(Pointing entries for text and elements)
○ ○ ○ ○

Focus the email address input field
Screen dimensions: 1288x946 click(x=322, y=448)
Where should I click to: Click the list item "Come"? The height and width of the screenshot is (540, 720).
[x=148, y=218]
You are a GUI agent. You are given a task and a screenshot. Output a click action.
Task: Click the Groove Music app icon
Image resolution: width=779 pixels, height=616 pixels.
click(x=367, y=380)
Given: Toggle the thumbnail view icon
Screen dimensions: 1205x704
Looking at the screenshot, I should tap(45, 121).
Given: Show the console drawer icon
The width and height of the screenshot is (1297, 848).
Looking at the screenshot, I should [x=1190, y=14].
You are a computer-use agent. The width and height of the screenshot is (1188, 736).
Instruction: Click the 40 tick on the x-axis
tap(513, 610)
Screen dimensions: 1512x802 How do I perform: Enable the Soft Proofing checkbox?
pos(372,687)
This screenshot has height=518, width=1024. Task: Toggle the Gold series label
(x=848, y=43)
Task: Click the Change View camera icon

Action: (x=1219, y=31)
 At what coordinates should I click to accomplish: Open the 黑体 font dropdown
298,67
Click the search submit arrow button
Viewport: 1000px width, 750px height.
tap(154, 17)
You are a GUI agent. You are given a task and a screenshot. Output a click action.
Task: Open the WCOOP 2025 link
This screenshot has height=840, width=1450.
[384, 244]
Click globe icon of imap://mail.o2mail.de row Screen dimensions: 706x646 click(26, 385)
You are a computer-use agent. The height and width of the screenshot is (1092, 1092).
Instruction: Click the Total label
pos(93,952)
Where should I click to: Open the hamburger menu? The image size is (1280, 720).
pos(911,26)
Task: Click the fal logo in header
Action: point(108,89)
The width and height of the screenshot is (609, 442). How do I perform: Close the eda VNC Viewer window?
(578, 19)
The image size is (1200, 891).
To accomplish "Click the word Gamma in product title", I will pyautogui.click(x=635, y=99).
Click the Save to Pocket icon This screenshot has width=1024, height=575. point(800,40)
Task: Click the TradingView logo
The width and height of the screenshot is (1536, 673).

○ ○ ○ ○

• Written instruction: Output the lines of these entries as a JSON list of strings, one string per line, with blank lines omitted.

• Correct response:
[
  "Focus the email address input field",
  "Screen dimensions: 1288x946 click(x=322, y=448)",
  "Where should I click to: Click the list item \"Come\"? The height and width of the screenshot is (540, 720).",
  "[x=148, y=218]",
  "You are a GUI agent. You are given a task and a screenshot. Output a click action.",
  "Task: Click the Groove Music app icon",
  "Image resolution: width=779 pixels, height=616 pixels.",
  "click(x=367, y=380)",
  "Given: Toggle the thumbnail view icon",
  "Screen dimensions: 1205x704",
  "Looking at the screenshot, I should tap(45, 121).",
  "Given: Show the console drawer icon",
  "The width and height of the screenshot is (1297, 848).",
  "Looking at the screenshot, I should [x=1190, y=14].",
  "You are a computer-use agent. The width and height of the screenshot is (1188, 736).",
  "Instruction: Click the 40 tick on the x-axis",
  "tap(513, 610)",
  "Screen dimensions: 1512x802 How do I perform: Enable the Soft Proofing checkbox?",
  "pos(372,687)",
  "This screenshot has height=518, width=1024. Task: Toggle the Gold series label",
  "(x=848, y=43)",
  "Task: Click the Change View camera icon",
  "Action: (x=1219, y=31)",
  " At what coordinates should I click to accomplish: Open the 黑体 font dropdown",
  "298,67",
  "Click the search submit arrow button",
  "Viewport: 1000px width, 750px height.",
  "tap(154, 17)",
  "You are a GUI agent. You are given a task and a screenshot. Output a click action.",
  "Task: Open the WCOOP 2025 link",
  "This screenshot has height=840, width=1450.",
  "[384, 244]",
  "Click globe icon of imap://mail.o2mail.de row Screen dimensions: 706x646 click(26, 385)",
  "You are a computer-use agent. The height and width of the screenshot is (1092, 1092).",
  "Instruction: Click the Total label",
  "pos(93,952)",
  "Where should I click to: Open the hamburger menu? The image size is (1280, 720).",
  "pos(911,26)",
  "Task: Click the fal logo in header",
  "Action: point(108,89)",
  "The width and height of the screenshot is (609, 442). How do I perform: Close the eda VNC Viewer window?",
  "(578, 19)",
  "The image size is (1200, 891).",
  "To accomplish \"Click the word Gamma in product title\", I will pyautogui.click(x=635, y=99).",
  "Click the Save to Pocket icon This screenshot has width=1024, height=575. point(800,40)",
  "Task: Click the TradingView logo",
  "The width and height of the screenshot is (1536, 673)."
]